The Utility’s commitment to increasing resilience to climate change includes aligning its resources and business strategy with California’s clean energy goals, and advocating for policies and programs that enable safe and reliable energy for the Utility’s customers in light of climate change.  For example, the Utility believes its strategies to reduce GHG emissions through a portfolio of customer programs, infrastructure improvements, and the use of renewable energy and energy storage will help it adapt to the expected increases in demand for electricity.

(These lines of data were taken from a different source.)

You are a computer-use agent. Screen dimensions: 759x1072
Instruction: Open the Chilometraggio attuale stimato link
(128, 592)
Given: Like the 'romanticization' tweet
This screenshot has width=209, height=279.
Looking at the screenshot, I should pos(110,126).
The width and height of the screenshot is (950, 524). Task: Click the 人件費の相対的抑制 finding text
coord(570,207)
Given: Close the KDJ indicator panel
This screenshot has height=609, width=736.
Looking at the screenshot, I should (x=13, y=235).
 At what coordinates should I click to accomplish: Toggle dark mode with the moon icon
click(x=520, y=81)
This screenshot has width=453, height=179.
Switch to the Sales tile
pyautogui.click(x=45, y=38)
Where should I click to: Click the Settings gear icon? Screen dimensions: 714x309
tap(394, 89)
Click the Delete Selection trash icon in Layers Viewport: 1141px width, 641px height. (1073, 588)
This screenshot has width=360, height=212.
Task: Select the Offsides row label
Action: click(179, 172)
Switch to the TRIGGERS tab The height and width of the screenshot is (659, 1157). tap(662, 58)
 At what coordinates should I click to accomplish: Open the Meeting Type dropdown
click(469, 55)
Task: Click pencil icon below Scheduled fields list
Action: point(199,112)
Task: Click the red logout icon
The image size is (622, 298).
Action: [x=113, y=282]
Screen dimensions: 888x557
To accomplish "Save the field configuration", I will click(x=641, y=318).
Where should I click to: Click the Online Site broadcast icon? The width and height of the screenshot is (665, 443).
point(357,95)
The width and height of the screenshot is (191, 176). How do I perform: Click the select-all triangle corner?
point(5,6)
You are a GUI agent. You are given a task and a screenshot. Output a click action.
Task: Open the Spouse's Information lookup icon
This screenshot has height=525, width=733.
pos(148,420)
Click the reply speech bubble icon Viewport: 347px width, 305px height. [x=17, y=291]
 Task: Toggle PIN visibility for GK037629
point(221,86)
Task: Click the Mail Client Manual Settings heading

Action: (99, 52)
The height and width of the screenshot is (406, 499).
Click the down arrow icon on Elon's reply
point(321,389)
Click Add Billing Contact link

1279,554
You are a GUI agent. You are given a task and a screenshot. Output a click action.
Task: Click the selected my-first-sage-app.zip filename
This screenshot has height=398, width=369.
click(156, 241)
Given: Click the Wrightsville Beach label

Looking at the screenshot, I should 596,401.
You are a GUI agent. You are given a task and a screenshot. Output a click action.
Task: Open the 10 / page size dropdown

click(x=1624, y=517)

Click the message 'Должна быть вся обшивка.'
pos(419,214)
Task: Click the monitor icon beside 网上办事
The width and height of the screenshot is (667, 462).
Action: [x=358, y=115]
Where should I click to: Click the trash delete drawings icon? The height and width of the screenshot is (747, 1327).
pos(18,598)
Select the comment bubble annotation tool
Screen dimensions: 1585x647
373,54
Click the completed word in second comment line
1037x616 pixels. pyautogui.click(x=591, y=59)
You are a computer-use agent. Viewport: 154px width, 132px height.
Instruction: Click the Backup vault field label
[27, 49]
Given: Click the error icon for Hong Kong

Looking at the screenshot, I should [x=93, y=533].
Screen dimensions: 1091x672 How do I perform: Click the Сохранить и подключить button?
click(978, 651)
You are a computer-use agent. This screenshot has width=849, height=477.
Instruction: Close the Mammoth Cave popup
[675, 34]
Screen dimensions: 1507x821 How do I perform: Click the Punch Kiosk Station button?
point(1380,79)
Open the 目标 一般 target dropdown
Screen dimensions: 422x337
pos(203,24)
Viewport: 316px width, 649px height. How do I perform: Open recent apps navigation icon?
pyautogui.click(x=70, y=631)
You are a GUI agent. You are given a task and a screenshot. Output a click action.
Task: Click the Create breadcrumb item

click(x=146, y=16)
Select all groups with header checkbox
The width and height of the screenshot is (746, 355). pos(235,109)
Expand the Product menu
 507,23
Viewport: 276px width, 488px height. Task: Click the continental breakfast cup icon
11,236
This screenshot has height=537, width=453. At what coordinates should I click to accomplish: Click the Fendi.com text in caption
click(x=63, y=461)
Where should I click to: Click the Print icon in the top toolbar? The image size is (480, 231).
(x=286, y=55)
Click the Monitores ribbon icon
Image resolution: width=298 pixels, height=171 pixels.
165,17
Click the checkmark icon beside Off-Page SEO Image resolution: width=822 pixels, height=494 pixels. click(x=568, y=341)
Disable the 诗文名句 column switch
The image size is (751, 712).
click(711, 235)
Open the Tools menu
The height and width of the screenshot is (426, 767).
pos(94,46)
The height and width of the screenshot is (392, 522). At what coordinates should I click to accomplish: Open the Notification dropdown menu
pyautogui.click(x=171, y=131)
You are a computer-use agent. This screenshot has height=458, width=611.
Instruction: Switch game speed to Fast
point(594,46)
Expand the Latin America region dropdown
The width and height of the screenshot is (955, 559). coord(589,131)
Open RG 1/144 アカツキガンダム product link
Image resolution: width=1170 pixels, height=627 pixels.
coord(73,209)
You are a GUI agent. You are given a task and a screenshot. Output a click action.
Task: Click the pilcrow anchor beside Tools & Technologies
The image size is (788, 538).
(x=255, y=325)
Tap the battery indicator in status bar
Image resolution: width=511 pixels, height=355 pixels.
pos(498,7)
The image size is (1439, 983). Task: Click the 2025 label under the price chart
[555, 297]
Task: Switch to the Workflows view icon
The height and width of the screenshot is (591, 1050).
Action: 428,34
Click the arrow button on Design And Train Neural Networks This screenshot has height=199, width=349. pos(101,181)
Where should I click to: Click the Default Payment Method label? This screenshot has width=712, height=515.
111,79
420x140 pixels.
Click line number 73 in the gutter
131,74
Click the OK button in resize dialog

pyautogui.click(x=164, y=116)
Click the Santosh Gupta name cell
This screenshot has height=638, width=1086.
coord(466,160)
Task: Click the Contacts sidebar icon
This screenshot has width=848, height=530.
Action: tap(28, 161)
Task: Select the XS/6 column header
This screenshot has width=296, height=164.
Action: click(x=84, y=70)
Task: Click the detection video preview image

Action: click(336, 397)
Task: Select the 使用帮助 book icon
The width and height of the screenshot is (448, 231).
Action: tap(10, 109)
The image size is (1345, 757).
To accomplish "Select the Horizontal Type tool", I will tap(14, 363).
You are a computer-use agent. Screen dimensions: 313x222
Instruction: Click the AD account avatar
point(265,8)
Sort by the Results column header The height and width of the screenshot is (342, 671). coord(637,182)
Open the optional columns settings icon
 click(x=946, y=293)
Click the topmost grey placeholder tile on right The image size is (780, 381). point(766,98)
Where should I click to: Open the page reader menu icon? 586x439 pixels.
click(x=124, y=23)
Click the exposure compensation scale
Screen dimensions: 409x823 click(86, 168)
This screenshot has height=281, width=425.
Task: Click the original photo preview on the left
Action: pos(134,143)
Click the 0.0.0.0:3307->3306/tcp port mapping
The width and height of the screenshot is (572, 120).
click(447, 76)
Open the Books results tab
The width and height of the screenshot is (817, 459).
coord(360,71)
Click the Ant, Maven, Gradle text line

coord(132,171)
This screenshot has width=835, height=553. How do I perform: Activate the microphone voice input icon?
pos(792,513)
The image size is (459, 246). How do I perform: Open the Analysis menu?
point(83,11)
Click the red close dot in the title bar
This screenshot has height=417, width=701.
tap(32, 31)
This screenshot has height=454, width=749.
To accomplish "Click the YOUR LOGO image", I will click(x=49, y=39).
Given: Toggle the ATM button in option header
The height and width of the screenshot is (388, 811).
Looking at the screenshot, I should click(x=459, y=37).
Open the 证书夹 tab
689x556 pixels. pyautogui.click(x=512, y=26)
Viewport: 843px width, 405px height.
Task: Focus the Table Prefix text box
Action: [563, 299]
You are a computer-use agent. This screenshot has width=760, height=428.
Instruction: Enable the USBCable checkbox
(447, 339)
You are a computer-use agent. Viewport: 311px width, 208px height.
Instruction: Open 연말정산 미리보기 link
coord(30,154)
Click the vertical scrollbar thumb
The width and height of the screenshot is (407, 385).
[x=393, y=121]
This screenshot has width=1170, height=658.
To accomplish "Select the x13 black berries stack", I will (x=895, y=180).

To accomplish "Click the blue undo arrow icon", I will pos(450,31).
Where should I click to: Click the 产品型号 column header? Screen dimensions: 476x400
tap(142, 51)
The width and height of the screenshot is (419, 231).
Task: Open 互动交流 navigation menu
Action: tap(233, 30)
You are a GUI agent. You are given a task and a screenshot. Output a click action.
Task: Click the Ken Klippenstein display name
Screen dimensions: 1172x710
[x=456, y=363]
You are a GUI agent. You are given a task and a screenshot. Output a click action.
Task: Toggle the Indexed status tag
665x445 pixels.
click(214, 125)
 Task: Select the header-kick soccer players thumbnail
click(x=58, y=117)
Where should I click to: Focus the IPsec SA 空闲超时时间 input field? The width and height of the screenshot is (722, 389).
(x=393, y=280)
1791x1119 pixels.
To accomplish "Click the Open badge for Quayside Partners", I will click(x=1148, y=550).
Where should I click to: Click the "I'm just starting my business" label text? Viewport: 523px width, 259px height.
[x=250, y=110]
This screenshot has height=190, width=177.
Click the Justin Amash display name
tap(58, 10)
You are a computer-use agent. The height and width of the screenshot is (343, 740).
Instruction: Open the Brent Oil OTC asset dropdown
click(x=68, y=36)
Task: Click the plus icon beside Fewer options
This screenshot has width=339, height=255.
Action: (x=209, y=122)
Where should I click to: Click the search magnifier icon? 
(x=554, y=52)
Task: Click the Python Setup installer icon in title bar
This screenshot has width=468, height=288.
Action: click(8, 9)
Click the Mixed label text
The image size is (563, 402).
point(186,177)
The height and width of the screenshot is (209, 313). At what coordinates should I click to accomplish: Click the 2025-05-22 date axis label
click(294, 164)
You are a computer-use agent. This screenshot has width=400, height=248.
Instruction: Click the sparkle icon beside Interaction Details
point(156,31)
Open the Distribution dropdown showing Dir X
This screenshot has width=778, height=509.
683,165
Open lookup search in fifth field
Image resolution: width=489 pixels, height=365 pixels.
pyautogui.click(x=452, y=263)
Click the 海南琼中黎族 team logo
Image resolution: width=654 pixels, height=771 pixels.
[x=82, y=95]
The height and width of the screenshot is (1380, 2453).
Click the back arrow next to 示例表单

PG&E Corporation and the Utility are also making progress on transitioning the gas system to cleaner fuels and supporting efforts to accelerate building electrification.  The objective is to do so in an orderly manner to achieve a positive customer and community experience, while reducing natural gas system investments in targeted electrified communities.

Emissions Data

PG&E Corporation and the Utility track and report their annual environmental performance results across a broad spectrum of areas.  The Utility reports its GHG emissions to the CARB and the EPA on a mandatory basis.  On a voluntary basis, the Utility reports a more comprehensive emissions inventory to The Climate Registry, a non-profit organization.

The following table shows the Utility’s third-party verified voluntary GHG inventory reported to The Climate Registry for 2023, which is the most recent data available.

PG&E Corporation and the Utility also publish additional GHG emissions data in their annual Corporate Sustainability Report.

Emissions ScopeAmount (metric tons CO2 equivalent)Scope 1 and 2 emissions (1)4,026,490 Scope 3 emissions (2)39,446,426 

(1) Scope 1 emissions are direct emissions from the Utility’s operations and Scope 2 emissions are indirect emissions from facility electricity use and electric line losses.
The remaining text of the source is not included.